A base de cabezazos, Inglaterra está allanando su camino hacia la final del Mundial de Rusia 2018. La selección de Gareth Southgate está empeñada en darle la razón a los que cantan que el fútbol va a regresar a casa (aunque lo hagan mal) en forma de segundo título en una Copa del Mundo, algo con lo que ni ellos esperaban. Las semifinales ya son una realidad para la Inglaterra maldita, que no llegaba a una penúltima ronda de un torneo desde la Eurocopa que organizó en 1996 y 28 años de la última vez que asomó por esas alturas de un Mundial (en Italia 90). Para ello, Inglaterra superó sin mayores apuros a la sobria y plana Suecia, que se encontró con su límite futbolístico.

El plan sueco de jugar directo para sus dos gigantes nueves, perseguir el rebote y/o presionar muy fuerte la salida de pelota del rival se dio de bruces ante la realidad de un equipo, el inglés, diseñado para escapar a todas esas trampas. Los tres centrales de Southgate (Stones, Kyle Walker y el sorprendente Harry Maguire), no tiemblan ante nadie. Henderson barrió todo lo barrible por delante de ellos. Y luego está el hecho de que a Inglaterra le preocupa cero que le aprietes en la salida de balón: pelota larga a Harry Kane o salida por los carrileros, y pista. Suecia se las apañó, sin embargo, para tener tres ocasiones de peligro en todo el partido a pesar de no dar dos pases seguidos: ahí se encontró con Pickford, el segundo jugador en importancia para Inglaterra en Rusia 2018, por detrás de Kane.

Tres paradas de mérito del portero del Everton aseguraron que Inglaterra no pasara ningún apuro. Hizo valer otros dos goles de cabeza, su impronta en esta Copa del Mundo, con 8 de 10 goles a balón parado y el remate con la testa de Dele Alli para sentenciar mediado el segundo tiempo. Harry Maguire, un gigantón criado en escuelas católicas de Sheffield y por el que nadie apostaba a pesar de ser el único jugador de campo del Leicester en jugar todos los minutos esta pasada temporada, se impuso a la zaga sueca para marcar su primer gol como internacional por Inglaterra.

El 1-0 fue todo lo que no quería Suecia, consciente de sus dificultades para llevar iniciativa en el juego.

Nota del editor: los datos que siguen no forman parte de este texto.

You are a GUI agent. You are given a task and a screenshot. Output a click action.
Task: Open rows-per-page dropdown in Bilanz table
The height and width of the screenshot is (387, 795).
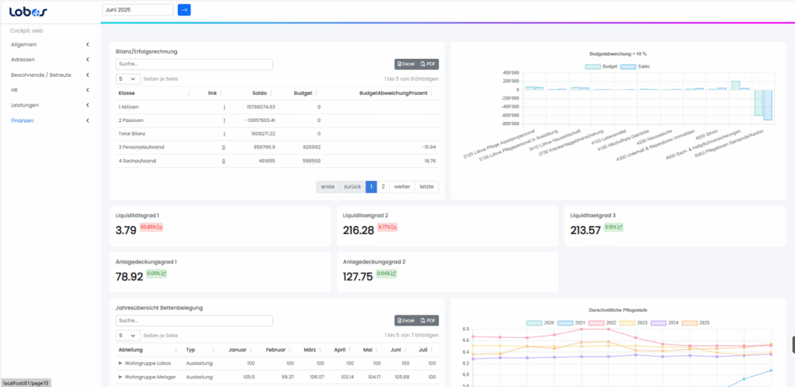(x=128, y=78)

Su plan es esperar y cortocircuitar el del rival, pero si éste está en ventaja, puede jugar con ella. Y eso hizo Inglaterra: su segunda línea de atacantes tuvo unos minutos de chispa en el segundo tiempo y aunque Sterling casi siempre eligió mal, el 2-0 parecía inevitable hasta que Dele Alli, el segundo inglés más joven en marcar en un Mundial, acertó a centro de Lingard. Fin de la historia para Suecia, contenta con el papel realizado, y comienzo del sueño para Inglaterra, que se encuentra ante una oportunidad única de añadir gloria mundialista a la lograda en 1966.